> **Objetivo del ejercicio**:
Según el texto de lectura, ¿cuánto adeuda Esteban por los gastos médicos del hospital?

> **Texto de lectura**:

==========

Al menos puede contar la historia. Hoy habla despacio, pero se entiende. Solo unos meses atrás, cuando regresó a su casa después de la operación, no podía decir ni una palabra.
Sentado en un sillón, con una cicatriz en la cabeza, el pelo corto y una sonrisa, Esteban luce distendido. Trata de darle la vuelta a la página y mirar el vaso medio lleno.
“Al principio sentí que me arrancaron la vida. Pero por dicha Dios me dio otra oportunidad. Quiero empezar de cero, ser una nueva persona”, afirma Araya.
La pedrada es el climax de una historia que apenas inicia para este adulto de 30 años, sin empleo ni seguro en su hoja de vida cuando se produjo el altercado. Hoy adeuda casi 5 millones por los gastos médicos del hospital, después de la operación que lo tiene hoy con vida.
Hasta que termine el proceso legal, sabrá si le tocará pagar el dinero o no. Por ahora vive en la casa de sus padres, dos adultos pensionados a los que le tocó asumir el cuidado de su hijo.
En el cuarto de Esteban cuelga una bandera blanquiazul larga y ancha, como la cicatriz que resalta sobre su cráneo.
Es tan extensa que cubre toda una pared.

==========

> **Entradas de datos**:
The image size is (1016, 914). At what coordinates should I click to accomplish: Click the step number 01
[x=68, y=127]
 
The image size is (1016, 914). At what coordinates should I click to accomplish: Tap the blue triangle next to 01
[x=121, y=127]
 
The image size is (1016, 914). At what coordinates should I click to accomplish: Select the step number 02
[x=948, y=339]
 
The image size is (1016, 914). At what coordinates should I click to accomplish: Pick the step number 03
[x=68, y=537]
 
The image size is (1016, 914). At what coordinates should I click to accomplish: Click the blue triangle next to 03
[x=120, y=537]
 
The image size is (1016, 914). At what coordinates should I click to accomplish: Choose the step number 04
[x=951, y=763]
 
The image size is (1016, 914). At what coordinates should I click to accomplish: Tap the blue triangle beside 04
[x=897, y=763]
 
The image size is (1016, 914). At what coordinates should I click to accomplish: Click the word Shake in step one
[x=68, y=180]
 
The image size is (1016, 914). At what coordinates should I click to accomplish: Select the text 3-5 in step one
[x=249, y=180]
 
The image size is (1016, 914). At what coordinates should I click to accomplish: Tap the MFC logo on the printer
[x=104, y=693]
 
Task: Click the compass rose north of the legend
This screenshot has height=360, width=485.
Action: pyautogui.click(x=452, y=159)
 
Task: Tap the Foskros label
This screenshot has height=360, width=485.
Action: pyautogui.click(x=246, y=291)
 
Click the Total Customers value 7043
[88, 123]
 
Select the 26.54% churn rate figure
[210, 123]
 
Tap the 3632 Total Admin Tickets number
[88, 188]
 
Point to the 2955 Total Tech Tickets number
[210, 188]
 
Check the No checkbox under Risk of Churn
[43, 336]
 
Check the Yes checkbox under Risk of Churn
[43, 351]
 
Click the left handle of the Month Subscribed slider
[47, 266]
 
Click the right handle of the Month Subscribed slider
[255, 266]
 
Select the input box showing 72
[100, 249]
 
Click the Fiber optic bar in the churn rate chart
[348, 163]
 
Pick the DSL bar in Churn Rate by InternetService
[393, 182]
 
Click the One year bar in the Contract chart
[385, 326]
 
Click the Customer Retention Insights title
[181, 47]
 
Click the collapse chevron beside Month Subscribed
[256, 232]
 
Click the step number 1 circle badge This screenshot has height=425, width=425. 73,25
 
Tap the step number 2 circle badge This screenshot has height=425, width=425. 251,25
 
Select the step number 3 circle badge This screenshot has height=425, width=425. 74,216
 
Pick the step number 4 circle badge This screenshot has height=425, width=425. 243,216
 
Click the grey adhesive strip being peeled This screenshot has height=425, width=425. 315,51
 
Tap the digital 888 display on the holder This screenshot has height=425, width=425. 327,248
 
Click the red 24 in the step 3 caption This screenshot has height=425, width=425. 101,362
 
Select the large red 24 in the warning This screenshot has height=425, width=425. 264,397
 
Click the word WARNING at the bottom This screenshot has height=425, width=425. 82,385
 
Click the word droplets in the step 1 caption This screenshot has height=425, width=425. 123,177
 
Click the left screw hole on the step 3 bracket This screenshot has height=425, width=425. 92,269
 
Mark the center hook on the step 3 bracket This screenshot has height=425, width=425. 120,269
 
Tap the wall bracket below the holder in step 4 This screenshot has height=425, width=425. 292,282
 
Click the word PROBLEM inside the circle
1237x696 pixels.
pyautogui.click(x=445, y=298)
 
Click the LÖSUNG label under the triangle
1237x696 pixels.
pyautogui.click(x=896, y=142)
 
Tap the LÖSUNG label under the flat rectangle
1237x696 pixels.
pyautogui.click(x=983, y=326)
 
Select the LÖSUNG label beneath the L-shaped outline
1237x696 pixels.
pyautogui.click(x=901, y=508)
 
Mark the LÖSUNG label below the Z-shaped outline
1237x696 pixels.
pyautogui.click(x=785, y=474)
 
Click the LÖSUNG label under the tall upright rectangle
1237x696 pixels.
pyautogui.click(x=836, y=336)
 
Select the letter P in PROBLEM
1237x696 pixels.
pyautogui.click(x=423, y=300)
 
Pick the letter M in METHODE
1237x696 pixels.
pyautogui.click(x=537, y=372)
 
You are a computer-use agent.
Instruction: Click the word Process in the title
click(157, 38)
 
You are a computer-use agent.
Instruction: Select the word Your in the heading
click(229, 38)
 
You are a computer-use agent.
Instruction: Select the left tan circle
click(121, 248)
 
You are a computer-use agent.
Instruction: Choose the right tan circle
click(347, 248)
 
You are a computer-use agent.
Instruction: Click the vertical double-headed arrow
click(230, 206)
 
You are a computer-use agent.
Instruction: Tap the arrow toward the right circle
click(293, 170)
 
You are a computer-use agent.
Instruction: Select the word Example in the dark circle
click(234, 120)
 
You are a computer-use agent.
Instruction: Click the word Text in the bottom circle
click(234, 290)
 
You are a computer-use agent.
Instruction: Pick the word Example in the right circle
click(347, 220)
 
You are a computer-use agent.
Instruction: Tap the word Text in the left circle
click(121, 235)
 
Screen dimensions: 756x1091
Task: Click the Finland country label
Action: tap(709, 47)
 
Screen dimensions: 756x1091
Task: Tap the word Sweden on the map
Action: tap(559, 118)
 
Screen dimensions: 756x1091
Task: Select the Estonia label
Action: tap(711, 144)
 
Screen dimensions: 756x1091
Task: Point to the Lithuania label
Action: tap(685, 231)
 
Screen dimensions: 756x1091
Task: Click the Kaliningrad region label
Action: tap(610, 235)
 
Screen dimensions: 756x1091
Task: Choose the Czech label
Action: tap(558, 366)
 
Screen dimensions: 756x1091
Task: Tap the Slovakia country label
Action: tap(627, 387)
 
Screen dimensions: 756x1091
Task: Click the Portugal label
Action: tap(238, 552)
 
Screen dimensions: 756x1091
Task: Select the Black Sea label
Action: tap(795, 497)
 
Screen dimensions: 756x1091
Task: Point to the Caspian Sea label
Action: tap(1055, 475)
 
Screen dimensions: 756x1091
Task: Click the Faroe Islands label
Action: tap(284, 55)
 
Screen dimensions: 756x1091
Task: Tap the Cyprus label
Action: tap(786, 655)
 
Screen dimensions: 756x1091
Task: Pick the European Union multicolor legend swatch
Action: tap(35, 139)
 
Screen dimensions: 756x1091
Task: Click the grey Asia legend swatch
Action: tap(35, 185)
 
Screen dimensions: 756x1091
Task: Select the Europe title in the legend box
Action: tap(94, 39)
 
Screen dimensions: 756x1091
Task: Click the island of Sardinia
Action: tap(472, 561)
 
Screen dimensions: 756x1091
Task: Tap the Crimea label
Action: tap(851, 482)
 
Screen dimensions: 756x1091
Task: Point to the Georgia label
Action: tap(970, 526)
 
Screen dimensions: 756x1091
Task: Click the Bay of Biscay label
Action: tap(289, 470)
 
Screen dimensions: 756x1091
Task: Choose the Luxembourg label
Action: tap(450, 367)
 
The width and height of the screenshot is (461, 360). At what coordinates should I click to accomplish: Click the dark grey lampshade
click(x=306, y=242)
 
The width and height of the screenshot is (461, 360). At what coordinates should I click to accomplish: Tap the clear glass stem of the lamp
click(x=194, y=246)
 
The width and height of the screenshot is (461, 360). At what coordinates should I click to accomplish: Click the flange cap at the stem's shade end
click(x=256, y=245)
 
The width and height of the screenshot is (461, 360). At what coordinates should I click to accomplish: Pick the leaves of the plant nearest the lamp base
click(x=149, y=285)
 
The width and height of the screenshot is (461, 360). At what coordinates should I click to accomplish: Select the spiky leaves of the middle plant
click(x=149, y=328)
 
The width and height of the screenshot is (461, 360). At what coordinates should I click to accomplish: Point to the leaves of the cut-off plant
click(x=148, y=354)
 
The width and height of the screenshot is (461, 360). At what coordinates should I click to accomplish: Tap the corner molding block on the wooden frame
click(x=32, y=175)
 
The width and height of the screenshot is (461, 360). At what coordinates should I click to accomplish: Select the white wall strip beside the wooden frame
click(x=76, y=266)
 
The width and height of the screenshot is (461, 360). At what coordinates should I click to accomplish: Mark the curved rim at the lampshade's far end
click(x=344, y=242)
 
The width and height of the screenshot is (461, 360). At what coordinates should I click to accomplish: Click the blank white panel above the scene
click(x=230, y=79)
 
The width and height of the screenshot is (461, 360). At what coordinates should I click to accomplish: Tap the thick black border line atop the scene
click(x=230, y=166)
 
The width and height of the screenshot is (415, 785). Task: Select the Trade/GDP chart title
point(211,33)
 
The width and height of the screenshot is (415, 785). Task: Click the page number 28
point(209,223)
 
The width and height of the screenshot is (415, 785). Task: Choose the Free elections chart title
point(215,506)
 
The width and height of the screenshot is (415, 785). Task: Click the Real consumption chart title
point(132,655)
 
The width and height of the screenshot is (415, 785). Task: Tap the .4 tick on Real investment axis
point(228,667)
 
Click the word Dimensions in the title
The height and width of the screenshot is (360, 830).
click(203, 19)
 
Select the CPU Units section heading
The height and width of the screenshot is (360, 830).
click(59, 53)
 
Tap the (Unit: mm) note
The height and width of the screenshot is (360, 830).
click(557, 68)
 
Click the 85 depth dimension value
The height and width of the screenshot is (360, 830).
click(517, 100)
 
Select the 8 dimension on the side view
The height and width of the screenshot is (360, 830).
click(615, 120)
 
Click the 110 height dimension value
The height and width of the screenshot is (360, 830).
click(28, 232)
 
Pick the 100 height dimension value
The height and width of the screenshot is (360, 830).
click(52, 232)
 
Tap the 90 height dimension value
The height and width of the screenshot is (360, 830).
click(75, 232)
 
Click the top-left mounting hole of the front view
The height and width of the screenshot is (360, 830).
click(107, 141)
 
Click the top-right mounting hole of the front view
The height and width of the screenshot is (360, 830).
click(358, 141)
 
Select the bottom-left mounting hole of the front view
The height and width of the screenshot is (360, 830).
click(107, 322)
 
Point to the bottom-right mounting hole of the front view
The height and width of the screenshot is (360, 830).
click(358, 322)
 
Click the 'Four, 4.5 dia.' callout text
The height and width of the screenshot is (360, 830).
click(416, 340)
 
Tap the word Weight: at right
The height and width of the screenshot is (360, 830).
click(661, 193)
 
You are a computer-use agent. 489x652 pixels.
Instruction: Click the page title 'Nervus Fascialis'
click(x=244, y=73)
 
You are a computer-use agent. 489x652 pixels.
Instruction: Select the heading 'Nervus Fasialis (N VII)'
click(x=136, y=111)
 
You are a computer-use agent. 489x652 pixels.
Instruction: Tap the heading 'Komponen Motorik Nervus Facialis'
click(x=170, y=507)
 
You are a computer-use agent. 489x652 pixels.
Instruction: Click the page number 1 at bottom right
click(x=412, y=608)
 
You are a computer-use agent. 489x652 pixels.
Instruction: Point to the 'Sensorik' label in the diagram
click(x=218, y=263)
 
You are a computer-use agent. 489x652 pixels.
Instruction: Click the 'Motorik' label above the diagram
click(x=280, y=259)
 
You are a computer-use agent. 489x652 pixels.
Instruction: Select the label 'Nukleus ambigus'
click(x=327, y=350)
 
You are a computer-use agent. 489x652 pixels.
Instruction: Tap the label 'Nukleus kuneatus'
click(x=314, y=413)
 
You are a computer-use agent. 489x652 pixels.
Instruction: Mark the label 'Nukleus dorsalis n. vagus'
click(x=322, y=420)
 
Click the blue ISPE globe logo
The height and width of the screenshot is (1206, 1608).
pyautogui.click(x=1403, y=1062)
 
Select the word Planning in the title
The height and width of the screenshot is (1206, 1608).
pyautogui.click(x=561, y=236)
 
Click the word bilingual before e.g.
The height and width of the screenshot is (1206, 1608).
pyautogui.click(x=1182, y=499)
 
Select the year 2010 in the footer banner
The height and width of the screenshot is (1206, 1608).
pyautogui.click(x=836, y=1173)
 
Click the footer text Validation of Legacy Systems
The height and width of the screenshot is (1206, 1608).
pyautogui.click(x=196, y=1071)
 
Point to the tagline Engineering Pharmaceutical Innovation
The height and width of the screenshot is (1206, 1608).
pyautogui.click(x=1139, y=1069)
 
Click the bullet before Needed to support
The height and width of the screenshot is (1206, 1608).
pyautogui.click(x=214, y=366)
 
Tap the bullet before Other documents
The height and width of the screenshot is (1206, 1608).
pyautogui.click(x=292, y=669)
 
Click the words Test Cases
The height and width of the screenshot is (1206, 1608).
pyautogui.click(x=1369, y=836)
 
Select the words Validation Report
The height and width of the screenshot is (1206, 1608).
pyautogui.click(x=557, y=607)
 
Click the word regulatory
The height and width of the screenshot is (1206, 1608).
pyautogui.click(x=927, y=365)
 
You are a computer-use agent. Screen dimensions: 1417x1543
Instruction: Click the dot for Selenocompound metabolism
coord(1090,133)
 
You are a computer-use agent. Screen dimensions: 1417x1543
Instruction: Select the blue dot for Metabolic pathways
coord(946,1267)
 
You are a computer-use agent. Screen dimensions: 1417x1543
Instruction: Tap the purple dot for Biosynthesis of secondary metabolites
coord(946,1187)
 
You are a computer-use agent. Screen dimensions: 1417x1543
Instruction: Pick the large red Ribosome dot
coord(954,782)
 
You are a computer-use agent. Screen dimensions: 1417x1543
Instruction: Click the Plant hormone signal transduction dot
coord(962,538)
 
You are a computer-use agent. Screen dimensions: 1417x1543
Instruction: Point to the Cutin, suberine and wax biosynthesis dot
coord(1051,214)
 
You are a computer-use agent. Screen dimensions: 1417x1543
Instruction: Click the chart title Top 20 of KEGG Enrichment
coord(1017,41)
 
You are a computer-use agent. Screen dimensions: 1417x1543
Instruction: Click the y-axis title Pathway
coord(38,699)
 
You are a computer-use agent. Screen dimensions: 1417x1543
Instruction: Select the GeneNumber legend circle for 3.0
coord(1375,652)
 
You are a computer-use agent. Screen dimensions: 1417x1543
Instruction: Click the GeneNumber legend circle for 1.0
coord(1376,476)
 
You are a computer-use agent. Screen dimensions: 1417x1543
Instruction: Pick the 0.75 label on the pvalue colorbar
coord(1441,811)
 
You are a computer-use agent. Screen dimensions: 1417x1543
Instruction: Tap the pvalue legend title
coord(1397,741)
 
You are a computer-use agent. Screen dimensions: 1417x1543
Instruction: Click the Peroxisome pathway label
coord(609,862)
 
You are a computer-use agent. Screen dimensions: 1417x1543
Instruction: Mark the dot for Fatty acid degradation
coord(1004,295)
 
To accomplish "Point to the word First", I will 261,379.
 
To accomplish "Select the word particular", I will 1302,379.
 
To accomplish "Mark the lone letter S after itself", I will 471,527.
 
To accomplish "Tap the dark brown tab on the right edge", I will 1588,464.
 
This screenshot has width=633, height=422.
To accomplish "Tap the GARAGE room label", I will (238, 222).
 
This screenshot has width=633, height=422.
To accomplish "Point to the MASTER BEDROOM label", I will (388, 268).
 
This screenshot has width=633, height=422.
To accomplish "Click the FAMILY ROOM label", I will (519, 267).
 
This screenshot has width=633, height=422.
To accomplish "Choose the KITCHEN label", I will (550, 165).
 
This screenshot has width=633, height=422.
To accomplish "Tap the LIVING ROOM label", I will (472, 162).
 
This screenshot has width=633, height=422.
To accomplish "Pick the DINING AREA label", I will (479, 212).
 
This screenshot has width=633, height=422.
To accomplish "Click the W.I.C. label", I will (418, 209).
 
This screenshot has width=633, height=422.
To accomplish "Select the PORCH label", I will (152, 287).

==========

> **Respuesta**:
Casi 5 millones.